§ **Extracted data**

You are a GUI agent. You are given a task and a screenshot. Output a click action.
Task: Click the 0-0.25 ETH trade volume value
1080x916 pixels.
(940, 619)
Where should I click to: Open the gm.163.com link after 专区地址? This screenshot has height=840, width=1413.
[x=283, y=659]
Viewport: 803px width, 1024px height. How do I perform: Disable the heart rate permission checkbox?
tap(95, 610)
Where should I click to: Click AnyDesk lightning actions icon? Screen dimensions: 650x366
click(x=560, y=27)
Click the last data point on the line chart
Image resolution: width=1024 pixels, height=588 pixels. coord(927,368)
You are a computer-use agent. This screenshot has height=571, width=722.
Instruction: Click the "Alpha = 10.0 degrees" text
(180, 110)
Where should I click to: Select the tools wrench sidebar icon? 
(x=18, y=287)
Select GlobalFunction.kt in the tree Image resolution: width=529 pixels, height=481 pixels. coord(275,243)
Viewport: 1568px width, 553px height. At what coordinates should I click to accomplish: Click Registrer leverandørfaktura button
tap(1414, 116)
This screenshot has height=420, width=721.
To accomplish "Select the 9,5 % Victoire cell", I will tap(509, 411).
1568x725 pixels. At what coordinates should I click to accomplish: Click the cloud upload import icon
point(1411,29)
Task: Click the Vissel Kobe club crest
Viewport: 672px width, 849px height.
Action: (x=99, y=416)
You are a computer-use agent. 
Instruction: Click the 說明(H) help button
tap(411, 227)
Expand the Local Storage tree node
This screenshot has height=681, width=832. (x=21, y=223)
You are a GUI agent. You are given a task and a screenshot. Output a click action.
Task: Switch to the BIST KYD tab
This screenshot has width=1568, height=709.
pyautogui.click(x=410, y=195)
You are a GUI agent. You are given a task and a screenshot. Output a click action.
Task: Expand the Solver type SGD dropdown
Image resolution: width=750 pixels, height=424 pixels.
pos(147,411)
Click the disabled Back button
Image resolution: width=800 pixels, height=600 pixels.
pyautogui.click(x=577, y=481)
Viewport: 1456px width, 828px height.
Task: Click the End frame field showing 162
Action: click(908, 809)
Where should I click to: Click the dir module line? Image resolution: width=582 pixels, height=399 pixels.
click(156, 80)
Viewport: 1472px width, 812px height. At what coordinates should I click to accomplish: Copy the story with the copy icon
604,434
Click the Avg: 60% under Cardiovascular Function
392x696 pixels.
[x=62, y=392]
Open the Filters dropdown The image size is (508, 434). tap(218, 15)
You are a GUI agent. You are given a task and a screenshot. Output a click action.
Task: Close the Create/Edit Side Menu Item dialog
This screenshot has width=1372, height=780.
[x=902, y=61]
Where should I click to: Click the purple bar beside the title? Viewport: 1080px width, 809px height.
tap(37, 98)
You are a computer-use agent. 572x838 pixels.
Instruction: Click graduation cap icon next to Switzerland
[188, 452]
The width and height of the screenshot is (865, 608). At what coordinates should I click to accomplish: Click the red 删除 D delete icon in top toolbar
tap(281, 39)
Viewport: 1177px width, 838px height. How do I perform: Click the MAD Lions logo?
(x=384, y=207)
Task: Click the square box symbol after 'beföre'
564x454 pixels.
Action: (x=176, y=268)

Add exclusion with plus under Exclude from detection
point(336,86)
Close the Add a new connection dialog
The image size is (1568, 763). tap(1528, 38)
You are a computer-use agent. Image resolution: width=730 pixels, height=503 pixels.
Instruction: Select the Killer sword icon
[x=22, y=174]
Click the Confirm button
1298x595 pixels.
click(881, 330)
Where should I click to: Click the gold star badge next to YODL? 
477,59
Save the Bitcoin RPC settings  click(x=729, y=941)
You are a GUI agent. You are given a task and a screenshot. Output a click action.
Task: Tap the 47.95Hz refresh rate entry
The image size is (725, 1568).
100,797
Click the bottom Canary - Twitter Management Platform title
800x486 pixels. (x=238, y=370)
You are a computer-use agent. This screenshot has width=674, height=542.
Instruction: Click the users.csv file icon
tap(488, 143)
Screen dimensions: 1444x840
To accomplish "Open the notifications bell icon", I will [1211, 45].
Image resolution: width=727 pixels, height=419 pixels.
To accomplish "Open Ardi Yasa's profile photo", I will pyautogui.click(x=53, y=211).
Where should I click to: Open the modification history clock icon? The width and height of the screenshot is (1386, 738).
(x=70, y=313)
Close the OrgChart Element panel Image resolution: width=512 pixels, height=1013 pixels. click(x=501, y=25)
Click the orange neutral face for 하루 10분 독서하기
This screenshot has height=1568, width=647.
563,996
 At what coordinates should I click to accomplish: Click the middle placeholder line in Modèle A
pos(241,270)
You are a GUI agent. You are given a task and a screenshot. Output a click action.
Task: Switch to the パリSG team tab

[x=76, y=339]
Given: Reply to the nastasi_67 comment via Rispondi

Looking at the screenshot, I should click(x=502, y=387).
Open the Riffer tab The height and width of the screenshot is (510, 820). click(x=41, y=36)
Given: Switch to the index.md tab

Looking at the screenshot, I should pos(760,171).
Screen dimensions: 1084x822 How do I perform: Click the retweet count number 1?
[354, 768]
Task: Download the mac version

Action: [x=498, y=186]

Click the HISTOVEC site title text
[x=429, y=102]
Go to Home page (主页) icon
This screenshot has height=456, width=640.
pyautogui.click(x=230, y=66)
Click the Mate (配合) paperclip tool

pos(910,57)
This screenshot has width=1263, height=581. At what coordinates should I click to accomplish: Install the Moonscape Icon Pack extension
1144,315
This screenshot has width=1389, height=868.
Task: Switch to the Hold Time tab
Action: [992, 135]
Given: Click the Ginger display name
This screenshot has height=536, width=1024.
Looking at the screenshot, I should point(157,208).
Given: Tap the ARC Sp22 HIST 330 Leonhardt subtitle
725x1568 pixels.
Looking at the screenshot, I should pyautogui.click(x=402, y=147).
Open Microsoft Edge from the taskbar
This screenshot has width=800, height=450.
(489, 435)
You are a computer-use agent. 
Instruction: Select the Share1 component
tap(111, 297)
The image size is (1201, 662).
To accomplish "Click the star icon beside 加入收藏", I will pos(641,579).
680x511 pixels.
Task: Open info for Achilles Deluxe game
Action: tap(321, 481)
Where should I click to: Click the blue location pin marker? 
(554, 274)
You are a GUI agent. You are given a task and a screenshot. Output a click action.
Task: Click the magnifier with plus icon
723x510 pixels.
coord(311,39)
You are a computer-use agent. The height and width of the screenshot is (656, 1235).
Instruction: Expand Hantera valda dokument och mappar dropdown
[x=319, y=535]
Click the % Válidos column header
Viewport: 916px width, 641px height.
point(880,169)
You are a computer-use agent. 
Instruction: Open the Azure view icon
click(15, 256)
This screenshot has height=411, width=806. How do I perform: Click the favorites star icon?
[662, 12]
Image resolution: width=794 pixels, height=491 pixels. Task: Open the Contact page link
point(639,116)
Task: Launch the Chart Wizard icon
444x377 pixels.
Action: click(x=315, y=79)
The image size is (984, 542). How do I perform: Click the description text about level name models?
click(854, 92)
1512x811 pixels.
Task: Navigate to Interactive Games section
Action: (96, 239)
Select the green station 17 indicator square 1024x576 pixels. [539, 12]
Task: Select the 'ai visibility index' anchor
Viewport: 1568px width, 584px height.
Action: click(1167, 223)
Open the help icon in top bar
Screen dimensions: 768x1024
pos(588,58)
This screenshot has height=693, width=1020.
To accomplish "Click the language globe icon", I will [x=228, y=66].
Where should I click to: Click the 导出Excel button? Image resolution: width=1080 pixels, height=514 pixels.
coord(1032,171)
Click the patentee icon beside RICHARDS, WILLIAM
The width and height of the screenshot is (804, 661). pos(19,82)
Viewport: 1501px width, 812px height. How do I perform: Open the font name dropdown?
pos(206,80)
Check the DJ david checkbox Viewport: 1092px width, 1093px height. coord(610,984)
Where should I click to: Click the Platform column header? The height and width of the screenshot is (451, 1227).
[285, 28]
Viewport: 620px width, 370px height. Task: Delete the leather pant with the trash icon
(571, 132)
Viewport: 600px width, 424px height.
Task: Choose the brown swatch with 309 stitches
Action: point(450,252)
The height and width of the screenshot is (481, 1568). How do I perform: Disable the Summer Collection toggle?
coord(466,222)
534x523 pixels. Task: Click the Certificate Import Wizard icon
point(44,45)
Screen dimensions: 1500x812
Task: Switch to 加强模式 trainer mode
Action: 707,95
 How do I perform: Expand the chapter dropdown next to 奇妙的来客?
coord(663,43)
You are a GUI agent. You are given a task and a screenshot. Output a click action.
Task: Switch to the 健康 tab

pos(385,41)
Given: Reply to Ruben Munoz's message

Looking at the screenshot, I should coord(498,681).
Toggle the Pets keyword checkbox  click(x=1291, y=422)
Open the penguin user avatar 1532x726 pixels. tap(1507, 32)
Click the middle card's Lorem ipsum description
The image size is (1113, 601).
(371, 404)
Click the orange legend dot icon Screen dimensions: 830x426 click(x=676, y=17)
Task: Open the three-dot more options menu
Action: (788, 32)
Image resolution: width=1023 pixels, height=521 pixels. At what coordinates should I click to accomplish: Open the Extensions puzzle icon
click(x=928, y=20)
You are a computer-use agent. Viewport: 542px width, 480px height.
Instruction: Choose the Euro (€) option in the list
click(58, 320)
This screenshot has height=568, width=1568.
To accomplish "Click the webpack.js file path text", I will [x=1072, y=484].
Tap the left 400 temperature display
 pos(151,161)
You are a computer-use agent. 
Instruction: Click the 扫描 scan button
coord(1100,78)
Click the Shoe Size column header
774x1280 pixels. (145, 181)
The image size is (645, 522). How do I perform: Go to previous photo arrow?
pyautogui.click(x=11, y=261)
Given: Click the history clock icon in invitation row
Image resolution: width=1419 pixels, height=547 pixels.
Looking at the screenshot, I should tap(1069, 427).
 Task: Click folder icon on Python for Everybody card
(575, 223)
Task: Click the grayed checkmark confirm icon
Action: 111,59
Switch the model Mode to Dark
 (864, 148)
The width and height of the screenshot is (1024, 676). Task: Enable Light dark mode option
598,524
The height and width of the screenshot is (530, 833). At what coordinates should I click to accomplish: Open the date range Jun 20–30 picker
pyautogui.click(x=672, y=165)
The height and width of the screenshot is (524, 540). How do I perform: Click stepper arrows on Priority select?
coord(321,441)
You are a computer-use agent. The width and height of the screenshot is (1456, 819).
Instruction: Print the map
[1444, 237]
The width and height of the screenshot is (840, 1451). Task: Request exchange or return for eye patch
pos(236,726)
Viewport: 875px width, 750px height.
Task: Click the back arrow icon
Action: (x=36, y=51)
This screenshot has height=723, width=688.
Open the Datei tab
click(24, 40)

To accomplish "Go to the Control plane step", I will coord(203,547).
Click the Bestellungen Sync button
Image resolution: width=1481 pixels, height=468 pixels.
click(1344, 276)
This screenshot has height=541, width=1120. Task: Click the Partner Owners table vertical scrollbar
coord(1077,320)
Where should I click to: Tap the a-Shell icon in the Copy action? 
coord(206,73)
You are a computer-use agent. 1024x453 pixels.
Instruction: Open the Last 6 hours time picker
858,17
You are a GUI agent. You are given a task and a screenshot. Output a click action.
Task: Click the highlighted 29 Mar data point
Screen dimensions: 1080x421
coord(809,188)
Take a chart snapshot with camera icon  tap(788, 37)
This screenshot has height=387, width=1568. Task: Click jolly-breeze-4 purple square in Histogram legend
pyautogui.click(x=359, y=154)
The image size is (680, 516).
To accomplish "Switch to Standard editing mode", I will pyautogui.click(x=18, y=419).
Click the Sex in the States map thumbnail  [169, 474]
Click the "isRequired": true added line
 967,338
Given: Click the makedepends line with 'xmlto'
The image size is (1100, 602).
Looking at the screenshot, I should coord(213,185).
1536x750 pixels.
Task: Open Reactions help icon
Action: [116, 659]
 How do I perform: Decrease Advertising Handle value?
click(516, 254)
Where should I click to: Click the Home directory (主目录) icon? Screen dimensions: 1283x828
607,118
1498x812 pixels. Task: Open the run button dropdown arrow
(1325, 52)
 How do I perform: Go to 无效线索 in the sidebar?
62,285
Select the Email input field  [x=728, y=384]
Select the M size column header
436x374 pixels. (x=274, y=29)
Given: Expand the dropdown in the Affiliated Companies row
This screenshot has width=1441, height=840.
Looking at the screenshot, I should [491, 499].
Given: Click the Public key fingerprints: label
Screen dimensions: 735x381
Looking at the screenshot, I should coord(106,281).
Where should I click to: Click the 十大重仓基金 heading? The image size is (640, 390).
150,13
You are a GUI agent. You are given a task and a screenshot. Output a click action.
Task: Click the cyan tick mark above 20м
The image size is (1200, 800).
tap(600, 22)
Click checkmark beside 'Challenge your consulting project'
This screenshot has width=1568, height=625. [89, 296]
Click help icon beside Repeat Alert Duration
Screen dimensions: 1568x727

§ **What you will do**
Please copy out each line in the entries that mentions the string "computer".

§ **Exercise answer**
You are a computer-use agent. This screenshot has height=571, width=722.
You are a computer-use agent. 
You are a computer-use agent. 572x838 pixels.
You are a computer-use agent. Image resolution: width=730 pixels, height=503 pixels.
You are a computer-use agent. This screenshot has width=674, height=542.
You are a computer-use agent. 
You are a computer-use agent. The height and width of the screenshot is (656, 1235).
You are a computer-use agent. 
You are a computer-use agent. Viewport: 542px width, 480px height.
You are a computer-use agent. 
You are a computer-use agent. The width and height of the screenshot is (1456, 819).
You are a computer-use agent. 1024x453 pixels.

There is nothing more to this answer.